Many bacterial toxins are proteins and formaldehyde act as a permanent denaturating agent. The denaturated toxins have lost the toxicity but the property to stimulate the immunity remains.
To my knowledge, the main reaction occurs with the epsilon-amino group of lysines. Once modified cross-linking of one modified lysine to another lysine occurs (to form a so-called methylene bridge). I believe additional reactions can also take place but less efficiently and more slowly. Because lysines account on average for about 5% of the total amino acids in proteins, most proteins are sensitive to formaldehyde. Once modified the protein are often altered in their functional properties, which could lead to inactivation of a toxin for instance.
I agree with comments reported by Dr Hudrisier. Formaldehyde is a very reactive substance and the epsilon-amino groups of lysines are favourite sites for reactions since they're less sterically hindered. But also other amino groups may react. All these reactions brings changes in the toxin structure, these changes are reflected in the loss of toxicity. However, most of the protein structure remains unaltered and this preserves its antigenic determinants, the portions of the protein structure that stimulate the production of antibodies.
But the composition of amino acids in the toxins changes from toxins to toxins(lysins cannot be universal moiety for all sort of proteins right??), is it reaction is same for all sort of toxins... how about endo toxins reacting with formaldehyde?? can it happen??am not sure.
Lysines account for a significant percentage of total amino acids in proteins. Therefore the chance to get an accessible lysine in a given protein is very strong. But you're right: I'm sure one can find proteins where there is no lysin or no accessible lysin.
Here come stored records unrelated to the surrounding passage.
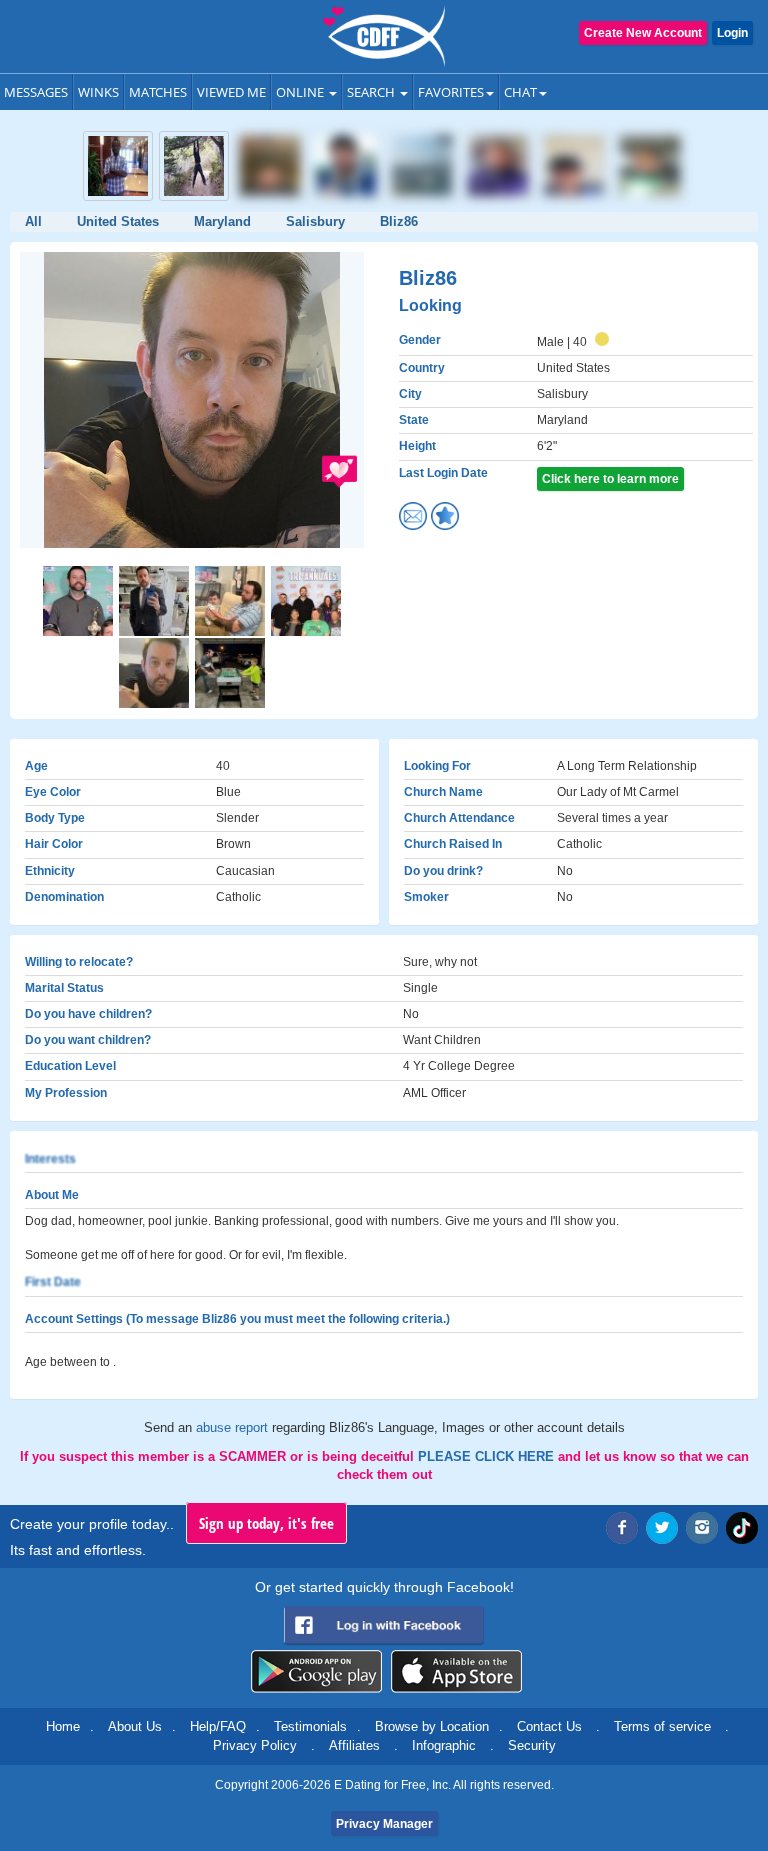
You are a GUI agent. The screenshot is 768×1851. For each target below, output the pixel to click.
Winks (98, 92)
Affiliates (354, 1745)
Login (732, 33)
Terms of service (662, 1726)
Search (372, 92)
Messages (36, 92)
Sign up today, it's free (266, 1523)
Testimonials (310, 1726)
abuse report (234, 1427)
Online (301, 92)
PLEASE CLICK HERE (488, 1456)
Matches (158, 92)
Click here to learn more (610, 479)
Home (63, 1726)
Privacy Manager (384, 1824)
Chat (520, 92)
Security (532, 1745)
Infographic (444, 1745)
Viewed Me (231, 92)
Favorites (451, 92)
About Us (135, 1726)
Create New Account (643, 33)
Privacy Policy (255, 1745)
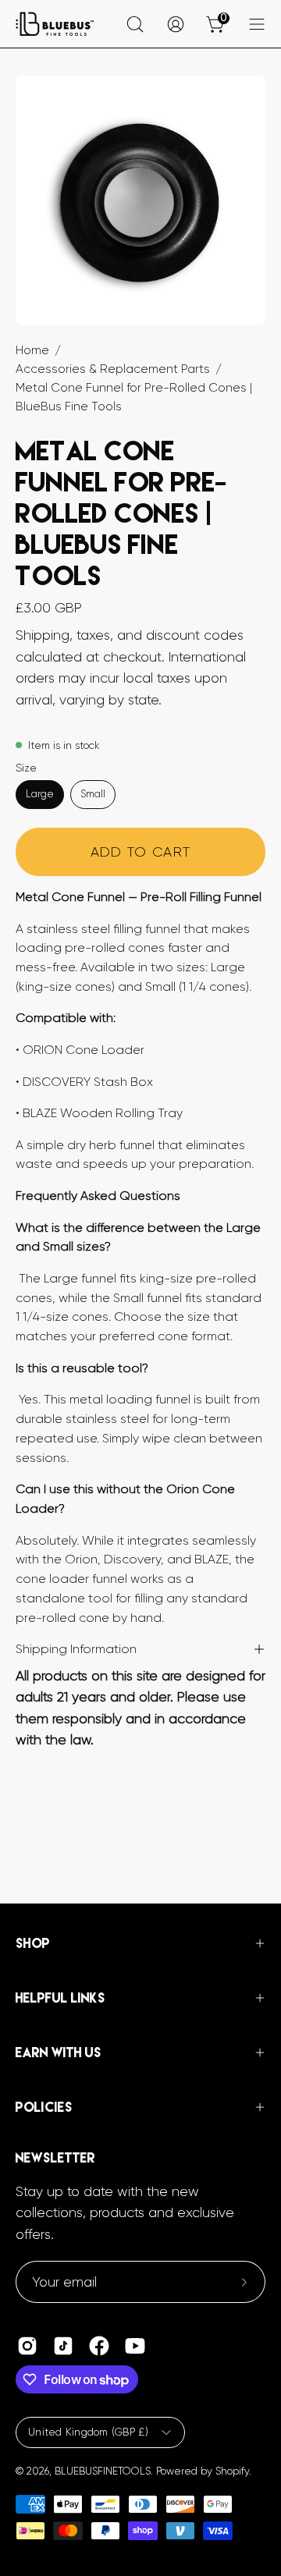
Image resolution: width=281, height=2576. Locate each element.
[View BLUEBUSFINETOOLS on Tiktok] (63, 2346)
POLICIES (44, 2107)
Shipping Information (76, 1649)
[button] (135, 24)
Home (32, 350)
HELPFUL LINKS (60, 1998)
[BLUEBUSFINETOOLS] (55, 24)
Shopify (232, 2471)
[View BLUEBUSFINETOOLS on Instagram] (27, 2346)
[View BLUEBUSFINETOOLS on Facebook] (99, 2346)
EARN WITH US (58, 2052)
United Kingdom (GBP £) (88, 2432)
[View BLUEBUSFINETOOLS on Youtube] (135, 2346)
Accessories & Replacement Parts (113, 369)
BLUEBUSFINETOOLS (103, 2471)
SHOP (33, 1943)
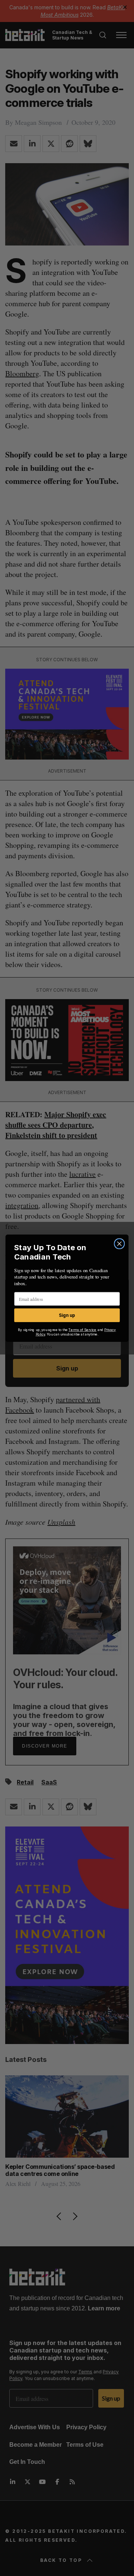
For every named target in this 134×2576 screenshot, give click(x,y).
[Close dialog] (119, 1243)
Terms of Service (82, 1330)
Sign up (67, 1315)
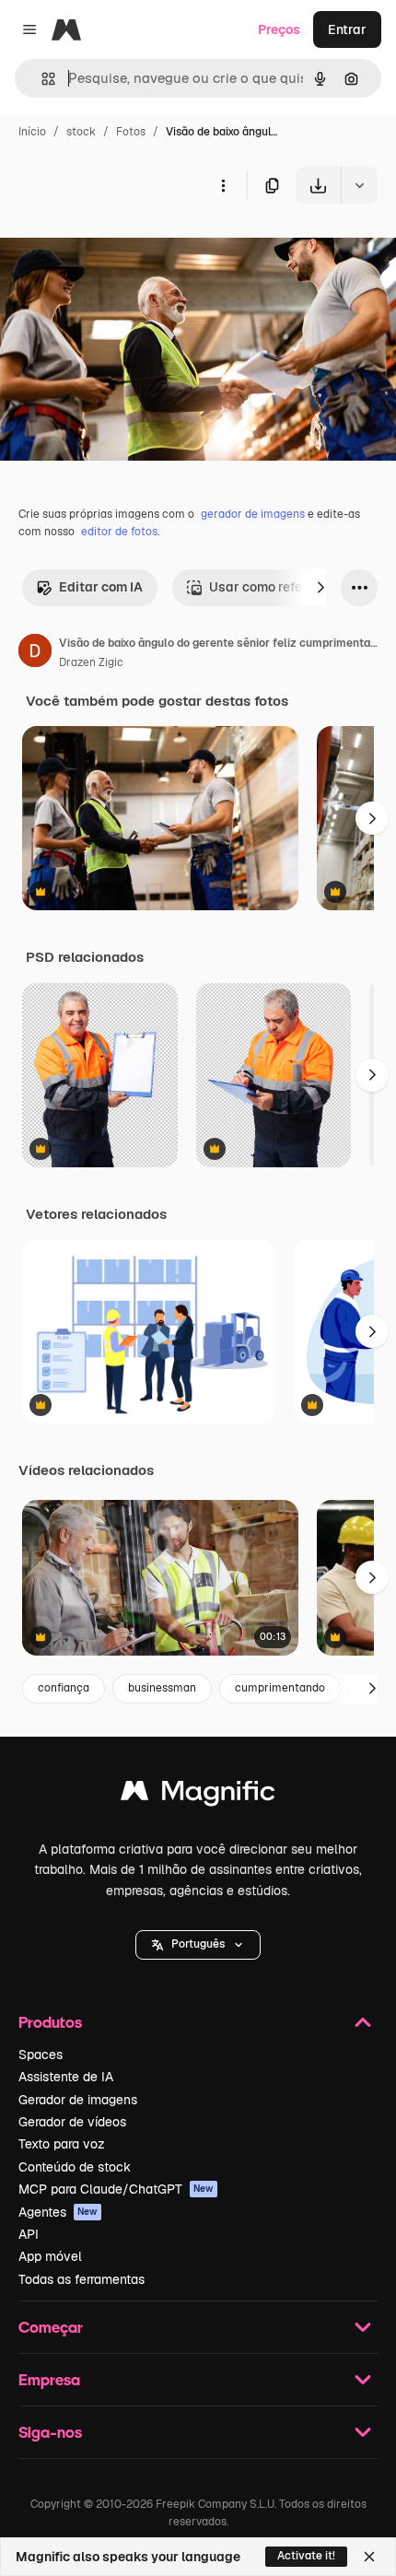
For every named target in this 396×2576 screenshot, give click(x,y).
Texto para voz (61, 2144)
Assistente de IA (65, 2076)
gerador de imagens (253, 514)
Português (198, 1944)
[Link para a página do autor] (35, 653)
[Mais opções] (222, 185)
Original (118, 246)
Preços (279, 29)
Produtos (50, 2022)
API (28, 2234)
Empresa (49, 2379)
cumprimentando (280, 1687)
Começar (50, 2326)
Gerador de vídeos (72, 2121)
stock (81, 131)
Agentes (58, 2212)
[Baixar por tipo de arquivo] (359, 185)
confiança (63, 1687)
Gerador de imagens (77, 2099)
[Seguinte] (320, 587)
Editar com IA (101, 587)
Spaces (40, 2054)
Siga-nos (50, 2431)
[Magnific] (198, 1795)
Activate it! (306, 2555)
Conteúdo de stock (74, 2167)
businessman (162, 1687)
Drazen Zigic (91, 662)
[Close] (369, 2557)
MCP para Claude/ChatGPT (116, 2189)
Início (32, 131)
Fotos (131, 131)
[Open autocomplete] (41, 79)
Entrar (347, 29)
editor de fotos (119, 531)
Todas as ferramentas (81, 2279)
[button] (198, 1945)
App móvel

But in this case, dont' forget, as pointed out by Alessandro and myself, that additionnal amino acids are affected by formalehyde treatment. I have no examples of formaldehyde-resistant protein to provide!
As far i know, formaldehyde interacts not only with lysine but also with N-terminal amino acid residue and the side-chains of arginine, cysteine, histidine. During these interaction methylol groups, Schiff-bases, and methylene bridges are formed. It causes the conformational change in toxin structure which causes the conversion of toxin to toxoid. I think The two following links might help you. Have a nice day......
look up the mannich reaction, its one of the most notable formaldehyde reactions and is well documented due to its use in pharmaceutical industry. When it comes to proteins just because theres a amine does not mean it will react, if you plot out your side chain pKa's aswell as the localised pKa (average of the neighbouring 3 residues in each direction of the peptide chain) you may well find the Keq is not as favourable for the reaction due to electron densities in given regions.I tend to use protein modelling software to show electrostatic potentials when trying to predict how and where reactions occur. Its important to remember that the initial reaction is an acid base condensation reaction then the following reaction tends to be more aggressive due to carbon free radical/ weird enol formation stabilizing to whatevers nearby and available depending on electron densities.